Wednesday, March 12, 2014
And Then There Were None
By sheer coincidence I watched two westerns recently that, while being very different from one another in many important ways, both happened to turn on the age-old plot strategy of establishing a group of characters in a dire situation, and then systematically whittling this group down to a lone scrappy party, whose survival functions both to crystallise a key thematic as well as to taper the narrative off with some degree of triumph. The history of this general premise in literature and genre cinema - my mind associates it most strongly with mystery in the former and horror in the latter - seems almost tied to the hip with the effect of suspense produced, but in the two westerns I watched, this wasn't really the case - events in both play out more as the logical outcome of dubious choices and suboptimal means. But it occurred to me in all of this that the western is a particularly apt canvas to play with this sort of approach: a more classically hermetic setting such as a mysterious old mansion or isolated island will inevitably plunge into a hotbed of hysteria and paranoia, whereas the expanse of the western landscape, loaded with eternal connotations, would seem to provide ample room for experimentation with throwing these dynamics into all sorts of relief.

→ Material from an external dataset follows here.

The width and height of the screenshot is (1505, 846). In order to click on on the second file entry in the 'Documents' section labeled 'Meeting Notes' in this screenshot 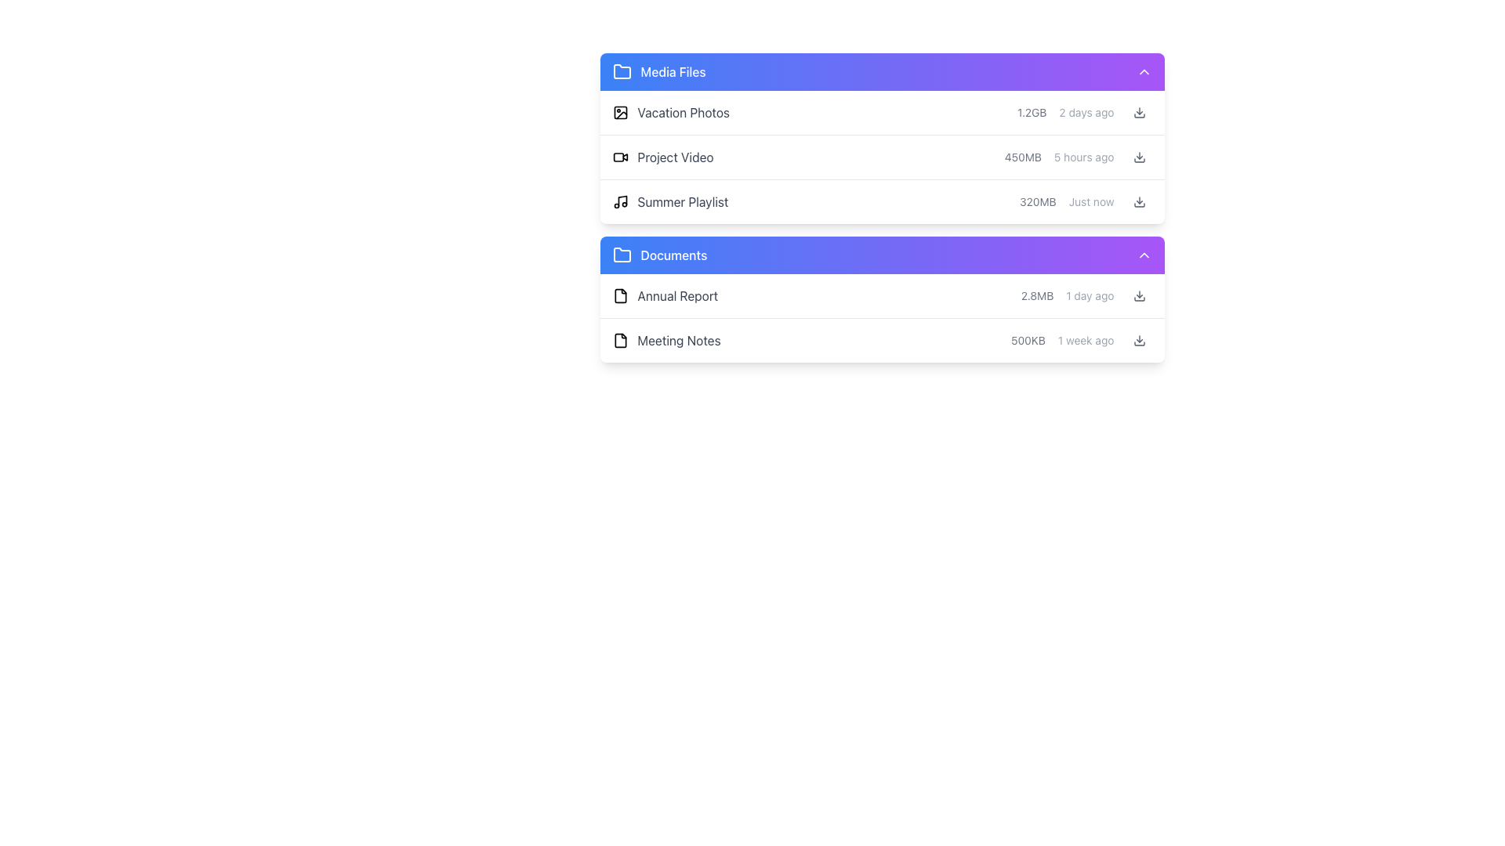, I will do `click(882, 340)`.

The first western I watched was Posse from Hell (1961), a late Universal-International production directed by Hitchcock collaborator Herbert Coleman. It's almost proto-Peckinpah in the forcefulness of its violence and in the grim complexities flirted with in Audie Murphy's loner posse leader, and this is one of those darker roles that makes good use of Murphy's troubled intensity and low boil menace, one of those roles that Universal unfortunately only began throwing at Audie in the latter half of his career. Coleman seems to be a curious case, having only two directed features to his name, the other also starring Audie and also made in 1961, a war film for Fox called Battle at Bloody Beach. The second western I watched was Thomas Arslan's latest, Gold (2013). It seems that a lot of critics don't know quite what to do with this one, and that's not surprising considering that, like his previous film In the Shadows (2010) it is a deeply serious piece of genre filmmaking beholden to a deeply alien sensibility. Speaking strictly of those two, the only ones I've seen from him, Arslan is like Siegel mixed with Dumont: a terse, dynamic formal craftsman on one layer, and on the other a neo-Bressonian that uses his flat affect to play with audience expectation and build inexorable moods with swift, discomforting actions. Perhaps the crime film, by its very nature (socially "on the fringes") absorbs eccentricity more easily than the western (historically "on the front lines"), and that this may partly explain why Gold hasn't quite stuck its landing the way Shadows did. But I sense a deep regard invested by Arslan in both films, and the occasional awkwardness of Gold feels productive to me, as though its confronting us with the challenge of reconciling its earnestness with the various lines of tradition that pass through it. (Contrary to some of the fine pieces written, I'm not sure how much interest Arslan has in turning anything "inside out".) In any case, both westerns are recommended, and In the Shadows is recommended twice - a stunning, extremely great film.